● **PROBLEM TO SOLVE**: Continue the passage below on the Hamiltonian matrix and Lanczos diagonalization, starting after its last sentence.

● **GIVEN PASSAGE**:
___
After applying the Hamiltonian (\[h4\]) on our basis states, the reader can verify as an exercise that we obtain $$\begin{eqnarray} {{\hat{H}}}\,|0101\rangle &=&-J\,|0101\rangle +\frac{J}{2}\left[ \,|1100\rangle +\,|1001\rangle +\,|0011\rangle +\,|0110\rangle \right] , \\ {{\hat{H}}}\,|1010\rangle &=&-J\,|1010\rangle +\frac{J}{2}\left[ \,|1100\rangle +\,|1001\rangle +\,|0011\rangle +\,|0110\rangle \right] , \\ {{\hat{H}}}\,|0011\rangle &=&\frac{J}{2}\left[ \,\,|0101\rangle +\,|1010\rangle \right] , \\ {{\hat{H}}}\,|0110\rangle &=&\frac{J}{2}\left[ \,\,|0101\rangle +\,|1010\rangle \right] , \\ {{\hat{H}}}\,|1001\rangle &=&\frac{J}{2}\left[ \,|0101\rangle +\,|1010\rangle \right] , \\ {{\hat{H}}}\,|1100\rangle &=&\frac{J}{2}\left[ \,|0101\rangle +\,|1010\rangle \right] .% \end{eqnarray}$$

The resulting matrix for the operator $\hat{H}$in the $S^{z}$ representation is: $$H=J\left( \begin{array}{llllll} 0 & 1/2 & 0 & 0 & 1/2 & 0 \\ 1/2 & -1 & 1/2 & 1/2 & 0 & 1/2 \\ 0 & 1/2 & 0 & 0 & 1/2 & 0 \\ 0 & 1/2 & 0 & 0 & 1/2 & 0 \\ 1/2 & 0 & 1/2 & 1/2 & -1 & 1/2 \\ 0 & 1/2 & 0 & 0 & 1/2 & 0 \end{array} \right) . $$

Obtaining the ground-state: Lanczos diagonalization

Once we have a superblock matrix, we can apply a library routine to obtain the ground state of the superblock $|\Psi\rangle$. The two algorithms widely used for this purpose are the Lanczos and Davidson diagonalization. Both are explained to great extent in Ref.@noack, so we refer the reader to this material for further information. In these notes we will briefly explain the Lanczos procedure.
___
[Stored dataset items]
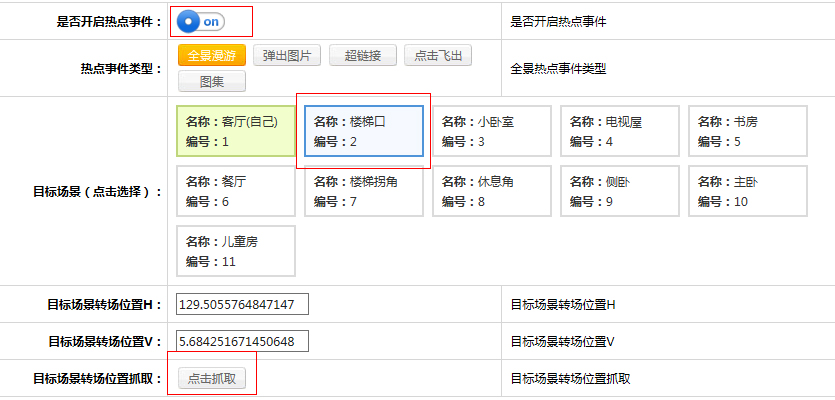Choose the 书房 scene card
Image resolution: width=835 pixels, height=400 pixels.
click(748, 131)
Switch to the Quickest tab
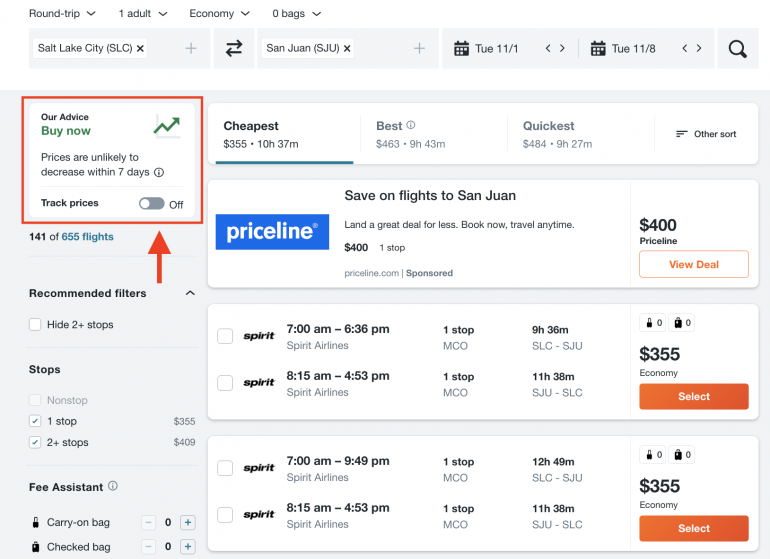This screenshot has height=559, width=770. (x=548, y=134)
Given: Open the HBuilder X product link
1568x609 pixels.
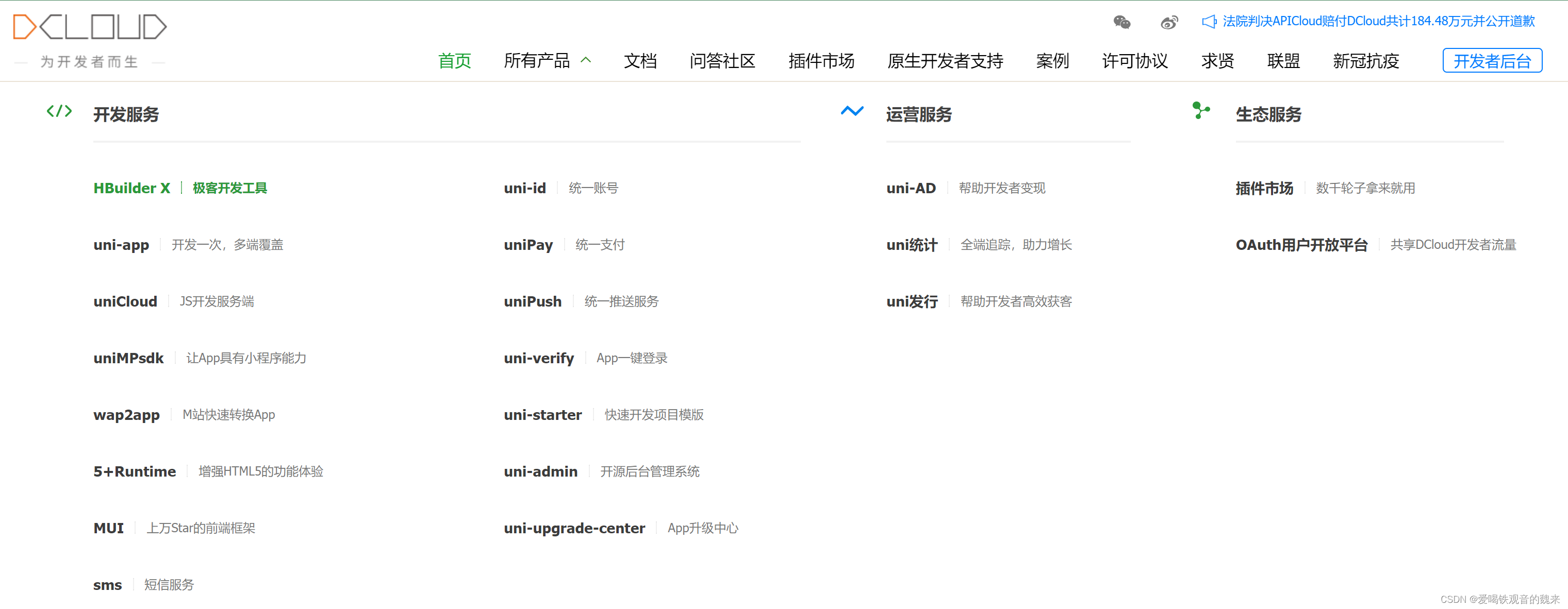Looking at the screenshot, I should point(131,188).
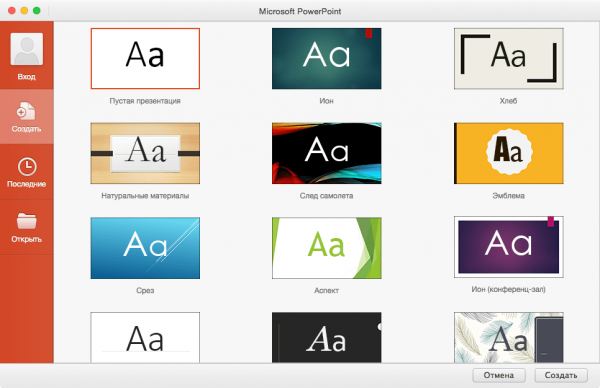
___
● **ANSWER TO THIS PROBLEM**:
The basic idea of the Lanczos method is that a special basis can be constructed where the Hamiltonian has a tridiagonal representation. This is carried out iteratively as shown below. First, it is necessary to select an arbitrary seed vector $|\phi _{0}\rangle $ in the Hilbert space of the model being studied. If we are seeking the ground-state of the model, then it is necessary that the overlap between the actual ground-state $|\psi _{0}\rangle $, and the initial state $|\phi _{0}\rangle $ be nonzero. If no “a priori” information about the ground state is known, this requirement is usually easily satisfied by selecting an initial state with randomly chosen coefficients in the working basis that is being used. If some other information of the ground state is known, like its total momentum and spin, then it is convenient to initiate the iterations with a state already belonging to the subspace having those quantum numbers (and still with random coefficients within this subspace).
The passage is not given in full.